We don't know how complicated of a model of a neuron we need to get by with an
equivalent number of neurons/synapses. Or what the tradeoff is-- how many more
neurons we need for a simpler model, if that's even possible. Can we run
smaller numbers of neurons to have a "slow" AGI? Does the fact that computers
can operate the connections and weightings quicker earn us anything?

And then you have the people like Penrose who argue there must be some quantum
magic somehow being used by the neurons to perform quantum consciousness
computation stuff.

I mean, I suspect what you imply is right: we can get by with something _much
less_ than an exhaustive model of the human brain. But I can't make a rigorous
argument for it, let alone _how much less_.

P.S. There's a certain irony to be replying to someone named "solipsism"
advancing this argument ;)

------
dr_dshiv
Individual Human neurons can have over 4 meters of motile dendrites (they are
more like amoeba pseudopods than tree branches), with over 2 million
mitochondria getting transported around each cell, and connect to over 10,000
other neurons.
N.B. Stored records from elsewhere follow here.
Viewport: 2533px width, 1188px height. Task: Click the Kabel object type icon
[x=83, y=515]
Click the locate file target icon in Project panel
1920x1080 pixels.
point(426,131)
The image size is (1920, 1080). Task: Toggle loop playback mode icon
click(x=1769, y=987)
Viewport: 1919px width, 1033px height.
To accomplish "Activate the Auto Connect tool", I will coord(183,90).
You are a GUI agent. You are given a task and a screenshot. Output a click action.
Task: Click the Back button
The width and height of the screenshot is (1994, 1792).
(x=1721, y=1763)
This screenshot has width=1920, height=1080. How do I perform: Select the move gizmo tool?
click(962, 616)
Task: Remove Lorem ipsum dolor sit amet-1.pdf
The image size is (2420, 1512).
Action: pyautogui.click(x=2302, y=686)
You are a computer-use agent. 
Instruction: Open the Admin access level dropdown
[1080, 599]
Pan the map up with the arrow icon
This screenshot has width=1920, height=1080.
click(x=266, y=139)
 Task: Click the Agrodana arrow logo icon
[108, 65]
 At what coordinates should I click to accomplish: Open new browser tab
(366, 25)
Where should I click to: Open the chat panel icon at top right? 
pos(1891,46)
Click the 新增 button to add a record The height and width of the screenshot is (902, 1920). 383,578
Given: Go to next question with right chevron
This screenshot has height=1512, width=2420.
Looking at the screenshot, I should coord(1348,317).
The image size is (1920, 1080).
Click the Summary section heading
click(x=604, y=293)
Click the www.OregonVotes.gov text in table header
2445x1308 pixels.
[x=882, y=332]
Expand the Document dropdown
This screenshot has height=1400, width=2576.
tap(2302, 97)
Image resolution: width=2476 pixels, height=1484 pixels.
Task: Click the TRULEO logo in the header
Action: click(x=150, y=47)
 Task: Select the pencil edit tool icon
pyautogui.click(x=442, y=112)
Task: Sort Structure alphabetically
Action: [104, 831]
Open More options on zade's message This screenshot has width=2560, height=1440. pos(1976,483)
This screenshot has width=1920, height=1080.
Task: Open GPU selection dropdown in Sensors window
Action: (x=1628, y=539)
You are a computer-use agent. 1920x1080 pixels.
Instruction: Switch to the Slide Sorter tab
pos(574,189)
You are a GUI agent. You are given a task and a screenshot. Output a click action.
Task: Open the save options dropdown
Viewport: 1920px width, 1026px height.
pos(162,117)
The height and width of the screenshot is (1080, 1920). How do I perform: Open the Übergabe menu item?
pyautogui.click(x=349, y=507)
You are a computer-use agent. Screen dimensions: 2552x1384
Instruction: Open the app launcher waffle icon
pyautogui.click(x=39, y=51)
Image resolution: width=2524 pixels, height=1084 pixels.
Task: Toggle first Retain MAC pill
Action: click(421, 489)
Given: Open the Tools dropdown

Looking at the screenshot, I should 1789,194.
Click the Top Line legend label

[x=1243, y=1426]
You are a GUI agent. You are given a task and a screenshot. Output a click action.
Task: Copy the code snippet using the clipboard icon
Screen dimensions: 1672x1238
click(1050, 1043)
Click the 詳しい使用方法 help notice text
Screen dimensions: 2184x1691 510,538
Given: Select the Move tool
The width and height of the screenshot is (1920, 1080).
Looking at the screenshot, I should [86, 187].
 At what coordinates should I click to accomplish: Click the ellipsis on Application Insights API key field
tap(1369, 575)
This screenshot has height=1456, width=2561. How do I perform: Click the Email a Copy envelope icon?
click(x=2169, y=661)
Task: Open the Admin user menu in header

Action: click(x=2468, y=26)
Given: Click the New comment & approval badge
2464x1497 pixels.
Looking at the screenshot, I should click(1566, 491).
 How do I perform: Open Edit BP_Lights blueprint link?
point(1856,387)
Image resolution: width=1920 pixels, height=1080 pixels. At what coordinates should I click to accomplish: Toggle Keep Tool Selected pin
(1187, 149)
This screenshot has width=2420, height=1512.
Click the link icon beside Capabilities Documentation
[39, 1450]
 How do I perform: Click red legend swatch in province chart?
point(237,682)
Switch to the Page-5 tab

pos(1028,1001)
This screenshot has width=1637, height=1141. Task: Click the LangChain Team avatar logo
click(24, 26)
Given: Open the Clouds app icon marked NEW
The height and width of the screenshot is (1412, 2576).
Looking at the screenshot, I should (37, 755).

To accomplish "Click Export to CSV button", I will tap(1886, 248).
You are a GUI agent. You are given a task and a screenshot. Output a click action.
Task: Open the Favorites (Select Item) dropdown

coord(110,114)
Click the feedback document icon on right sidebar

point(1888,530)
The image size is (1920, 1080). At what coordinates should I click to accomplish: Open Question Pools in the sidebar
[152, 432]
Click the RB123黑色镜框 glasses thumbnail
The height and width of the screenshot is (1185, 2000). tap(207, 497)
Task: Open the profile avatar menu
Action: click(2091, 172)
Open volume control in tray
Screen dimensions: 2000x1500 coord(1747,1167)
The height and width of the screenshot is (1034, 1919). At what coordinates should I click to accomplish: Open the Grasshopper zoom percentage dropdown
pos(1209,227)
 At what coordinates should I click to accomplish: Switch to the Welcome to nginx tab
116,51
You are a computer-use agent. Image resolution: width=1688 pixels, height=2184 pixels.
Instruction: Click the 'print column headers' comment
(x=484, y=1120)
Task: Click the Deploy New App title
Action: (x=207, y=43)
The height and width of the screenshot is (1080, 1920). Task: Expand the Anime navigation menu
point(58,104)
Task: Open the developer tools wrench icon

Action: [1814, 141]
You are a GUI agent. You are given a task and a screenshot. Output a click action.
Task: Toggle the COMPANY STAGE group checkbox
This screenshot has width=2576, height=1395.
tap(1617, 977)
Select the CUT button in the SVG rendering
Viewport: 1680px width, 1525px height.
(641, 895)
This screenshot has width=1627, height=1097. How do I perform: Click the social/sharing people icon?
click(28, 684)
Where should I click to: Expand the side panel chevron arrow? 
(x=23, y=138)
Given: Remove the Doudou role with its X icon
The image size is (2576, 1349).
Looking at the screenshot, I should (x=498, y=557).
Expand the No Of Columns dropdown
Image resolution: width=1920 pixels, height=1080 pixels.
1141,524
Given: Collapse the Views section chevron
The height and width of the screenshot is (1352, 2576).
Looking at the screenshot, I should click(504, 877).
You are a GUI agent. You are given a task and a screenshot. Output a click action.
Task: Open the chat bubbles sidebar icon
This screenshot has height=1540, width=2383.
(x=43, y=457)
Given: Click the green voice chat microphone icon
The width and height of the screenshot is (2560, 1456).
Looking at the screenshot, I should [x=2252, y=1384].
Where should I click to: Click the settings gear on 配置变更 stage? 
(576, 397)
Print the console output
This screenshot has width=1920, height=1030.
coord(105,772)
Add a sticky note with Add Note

That's a big social network!

Neurons are incredibly complicated organisms. Most of our DNA codes for neural
genes -- and neurons (and skin) are the default cell type (if an embryonic
stem cell isn't turned into something else).

[https://www.ncbi.nlm.nih.gov/pmc/articles/PMC5687842/](https://www.ncbi.nlm.nih.gov/pmc/articles/PMC5687842/)

------
jcims
If you have a little time to burn, Nick Moore has a few 'pond life' videos
that include the stentor. Here's one example:

[https://www.youtube.com/watch?v=PGSc_dIBfT8&t=896](https://www.youtube.com/watch?v=PGSc_dIBfT8&t=896)

If you fast forward a bit there's another shoot of one even more zoomed in,
but this one gives you an idea of the complexity of behavior in this little
critter.

------
MrQuincle
Can someone explain the "hierarchical decision process"?

If it after K repeats of a stimuli it starts to do Y rather than X, this only
means that there is a state variable that gets over a threshold. A capacitor
so to say.

Or would we be able to say the same of a circuit with a cap?